# Aim 1:
In the essay about turning 31, why does the writer want to work on becoming the best version of herself? Answer in one to three sentences.
# Aim 2:
Answer these questions about the essay about turning 31:
(a) About how many pages of the novel does the writer believe are done?
(b) Which rooms did all four children help clean last week?
(c) Which tree is the writer's favorite?
# Aim 3:
Write the next part of the essay about turning 31, picking up after its final sentence.

What does 31 feel like?
Well, honestly, 31 feels like hope.
I want to give in to the looming fear underneath it, the one that says there’s no way I have lived enough life to be 31. I’m 31?! What do I have to show for it?
We are still in our “starter house” seven years later, still rocking the painted fridge that is flecking off horribly, but it was all we could afford when we bought it. If you didn’t know you could spray-paint fridges to look silver, you can, but I don’t recommend it! We have been searching for a dream home for years, with no luck, and seemingly overnight, the market has exploded and it’s looking like there is just no way we can afford what we’re looking for. It’s been a dream of ours to give our kids a “bigger” life, with some land and property and it feels like they are growing up so fast already.
There is so much we haven’t done — I vowed to have my book, a novel I’ve been working on, done by 30. Um, yeah, that didn’t happen. I believe I have approximately 10 pages of it done. Dreams of fun adventures with the kids, getting back in shape, finally learning the secret to patience and learning to get my hair to hold a curl.
So much left undone, and yet so, so much to be thankful for.
A house that I feel happy in every single day, a house with a yard full of apple trees and my favorite pink blooming crab apple tree, the one that draws me out of my bed every morning because it’s just that darn beautiful. Healthy children who are reaching kind of amazing ages. Last week, all four of them helped me clean the kitchen and dining room while Ben was working and I have to admit that I was genuinely flabbergasted. You mean kids can be helpful?? What is this sorcery? Work that I’m still excited to do every day, a new growing business for my husband, and for the first time since I became a “real” adult when I saw that plus sign on a positive pregnancy test ten years ago, I have a teeny, tiny bit more time.
No babies anymore and while a part of me — OK, a big part of me — is mourning that still and probably always will, today, as I turn 31, I’m choosing to look forward.
I have some breathing room, a little elbow space, a chance for the first time in a long, long time, to take a deep breath and work on myself. To be the best version of myself that I can be, so I can properly parent these girls of mine who are looking heartbreakingly old. I am beginning to see how important it is to raise strong women, to first make sure I am strong as an example for them. It’s not enough to just make it through the day anymore and laugh about my sleep deprivation and messy buns and fussy baby. It’s about being more for my girls especially, showing them what they are capable of as women.

# Data section:

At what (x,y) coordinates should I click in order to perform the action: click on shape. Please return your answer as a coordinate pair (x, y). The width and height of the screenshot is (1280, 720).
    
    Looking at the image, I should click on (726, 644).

# Task answer 1:
The writer wants to be the best version of herself in order to properly parent her daughters. She sees how important it is to raise strong women and believes she must first be strong herself as an example for them, showing them what they are capable of as women.

# Task answer 2:
(a) Approximately 10 pages.
(b) The kitchen and the dining room.
(c) The pink blooming crab apple tree.

# Task answer 3:
A few months ago, my son, my sweet, stinker of a son, sighed when I asked him to pick up his toys off the living room rug. “That’s a mom’s job,” he told me, as if speaking to an imbecile. “You’re supposed to clean it up.”
For too long, I probably have been silently cleaning up after my kids, following them around like a shadow, just trying to survive, making life possible for a lot of other people.
Maybe, at 31, it’s time for Mama to take a little time to see what the future holds. I’m dreaming of sailing lessons and beaches and surprising my kids, writing retreats, and slowing down. I may have found my first wrinkles this weekend, but I’m looking forward to really earning the rest of them.
P.S. We went to the tulip festival for my birthday this weekend. It was a gift from my husband to me, because he hates doing little family adventures like that and I love them — we booked a hotel for a night, let the kids play in the waterpark, then spent the day wandering around in the freezing cold fields of tulips. It went about as expected with four kids: tiring, disorganized, spent too much money on snacks, fought a few times, but left with memories, messy hair, and full hearts.
P.P.S. Don’t forget my writing class is on sale all month for only $49.99! It’s crazy cakes, but I’m feeling generous and full disclosure, I’m gong to spend any money earned through the class on something totally frivolous for myself because it’s my birthday month. #itsmybirthdayicanbuylaserhairremovalifiwantto #oraroomba #ormaybelashextensions
Here’s to the privilege of living 31 years of this beautiful life.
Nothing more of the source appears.